Canada

‘Better dead,’ the killer said. ‘Much,’ the widow agreed

ANGELA FERRANTE April 19 1976
Canada

‘Better dead,’ the killer said. ‘Much,’ the widow agreed

ANGELA FERRANTE April 19 1976

‘Better dead,’ the killer said. ‘Much,’ the widow agreed

For 38-year-old Thomas Allaire, the debate on capital punishment becomes a personal and particular matter. A meager man with paper-white hands and faded blue eyes, he is serving a life sentence for killing Robert Cody, a young armored-truck guard, in an Ottawa holdup in 1970. Just 20 years ago the killing would have meant almost certain death on the gallows for Allaire. But as the law now stands, he could be free on parole in five years, after serving a decade in prison. Soon, federal legislation may remove hanging entirely. Thirtytwo-year-old Judith Cody, left alone to care for three small children, seethes at the thought of that happening. “With every murderer, I think there is something odd,” she says angrily. “Capital punishment is the.only thing that will stop them from doing something stupid.”

In a tiny grey cubicle inside Millhaven maximum security prison, Allaire doesn’t offer any excuses. Killing is the worst thing

a man can do, he agrees. But there is always another side to every story, and he tells it just for the record. From the beginning, Thomas Allaire was one of society’s losers. When he was seven, his mother left home and he and his two sisters were shipped off to orphanages until an aunt took them in. He remembers the beatings and drinking and the fact his father was intimate with his aunt. His younger sister was raped by a boarder when she was nine and his older sister married young, just to get away. In Hull, Quebec, where he grew up, he fell in with tavern conspiracies to “score” but soon became the comic bungling criminal. At 20, when he stole his first car, he accidentally rammed into a polie car. He was twice caught red-handed while trying to rob a television store. Once, when he was trying to sell a stolen coin collection, he accepted the dealer’s invitation to return in the afternoon, only to find the police waiting for him. By 1969, he had spent eight years in prison. “When parole arrived, I never applied. I had no job, no place to go. I didn’t want to go out and just come back,” he says. When he was let out the last time from Kingston Penitentiary, he added up the tiny tragedies of his life and figured: “The world owes me something.”
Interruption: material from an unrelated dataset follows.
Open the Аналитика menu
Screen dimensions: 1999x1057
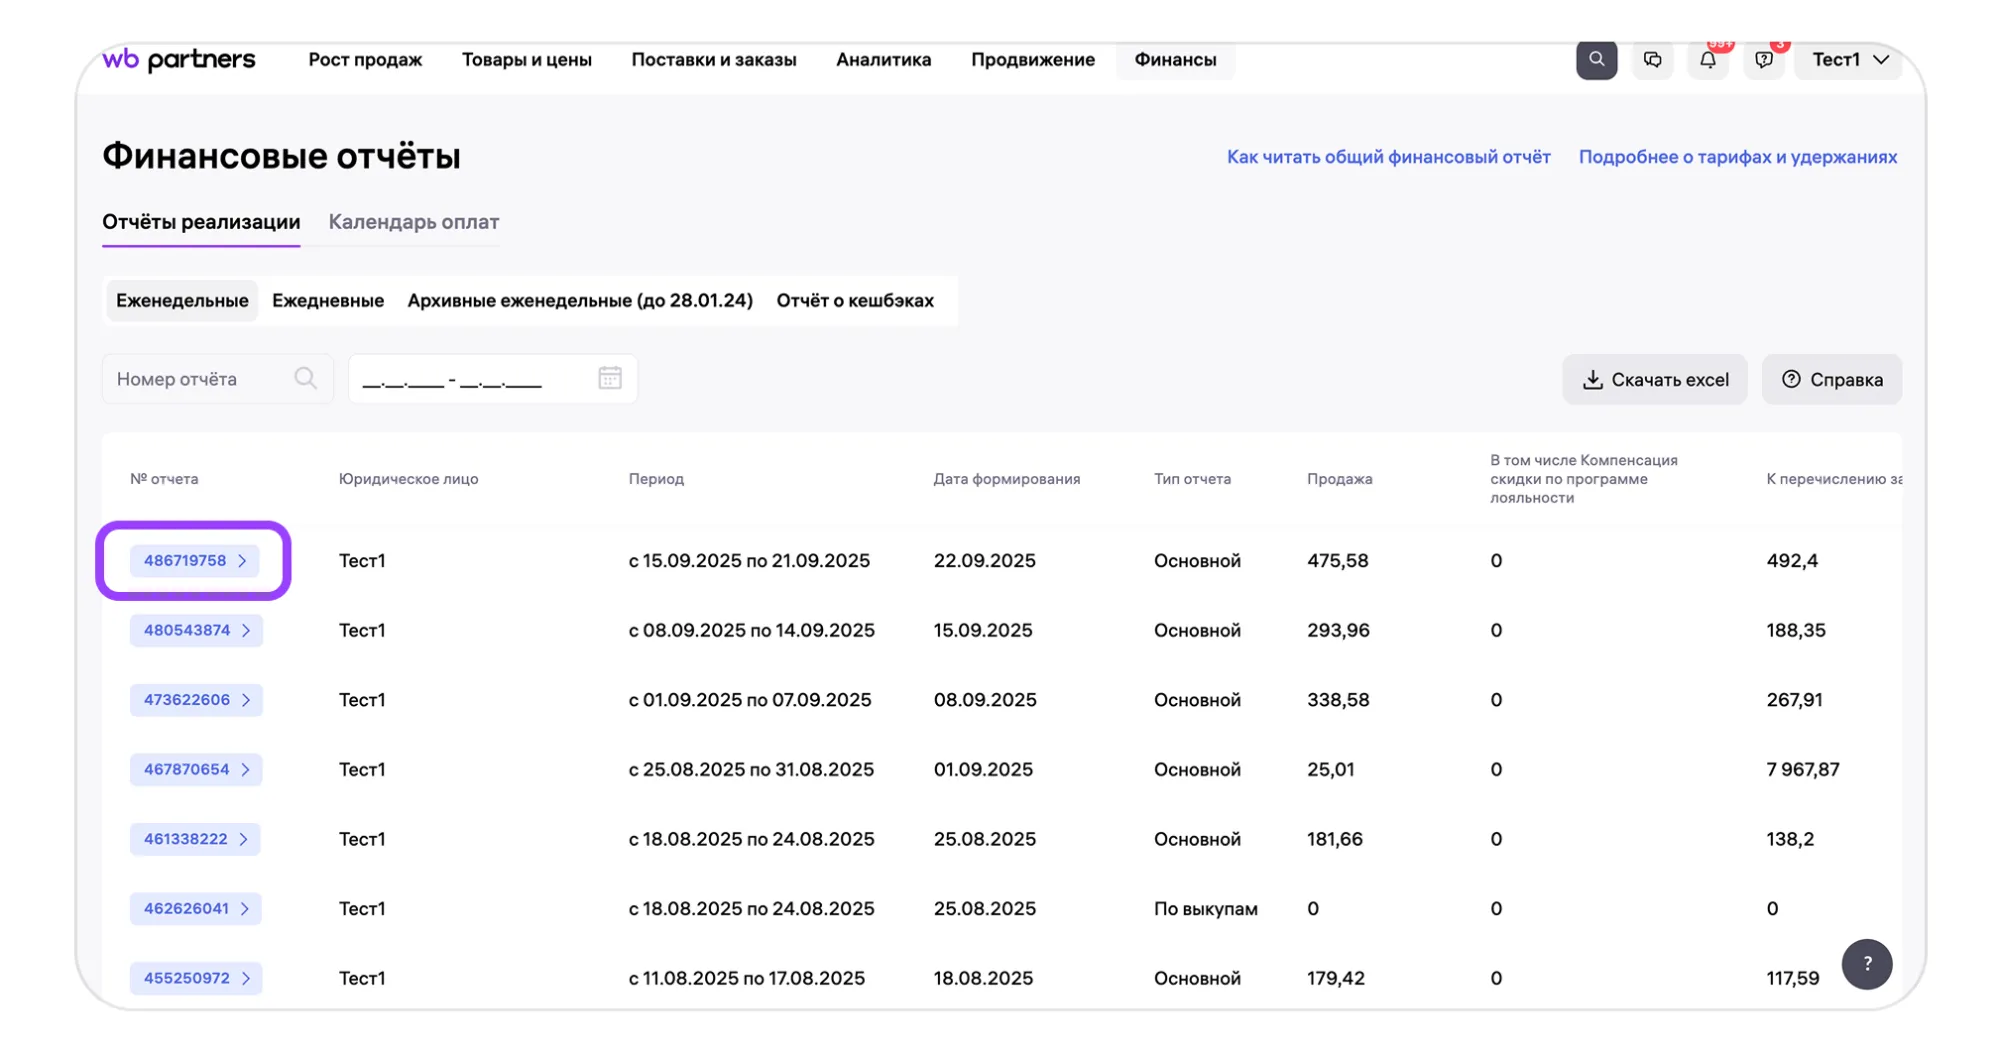point(883,60)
The “big job” was well planned. The getaway car, stolen two weeks before, was carrying stolen license plates and heavy tire chains for snow. He and his “friend” had visited the Miracle Mart on Carling Avenue in Ottawa several times, and knew the routine of the two guards from Industrial & Domestic Protection Co., who came for the day’s receipts. At 3 p.m. on December 12, Allaire, his face covered by a turtleneck, pushed a gun into a guard’s neck and slammed him against a wall. The gun fired. Although it was barely audible in the din of Christmas shopping, people turned to look just as Allaire’s mask slipped. The accomplice grabbed the fallen bags, containing $39,000, and they both ran. The expense of keeping underground in Montreal forced Allaire into a bank robbery with four others in April, but he was arrested shortly afterwards. “I didn’t go in there meaning to kill anybody,” Allaire still says. “I wasn’t made for violence.” Allaire’s route through the prison system is common for the habitual criminal. At first, he says, he had only his liberty to lose, and that wasn’t worth much. But he found himself becoming more aggressive as time passed and planning his next crime even before parole came around.

The prison system offered little incentive for change. “It’s just a warehouse here. They put someone here and forget him,” he says. Two years ago Allaire decided that change had to come from within, and he started his slow return to society. He began to work regularly at leathercraft and has saved several thousand dollars. Allaire says he could never have changed without the hope of eventual release. The law now before Parliament, which would replace the death penalty with a minimum 25-year sentence for capital murder, is “impossible,” he says. “If a guy does 25 years, he’ll be a vegetable. If you tell me to do that or take the rope, I’d take the rope. It’s not the law that must change, it’s the system.” Judith Cody never remarried. When her husband died, she got a $50,000 life insurance policy and $1,374, plus legal and medical expenses, from the Ontario Criminal Injuries Compensation Board. “But no amount of money can bring him back,” ! she says. “I’m still alone. You don’t find men like that again.” She is afraid now, too. Afraid to send her kids to school alone because of all the “creeps” around. Afraid the murderer will be given a new life while her husband’s was robbed forever. She doesn’t want to know what kind of a man Allaire is, or anything else about him. “He can rot in there as far as I’m concerned. It’s an eye for an eye.”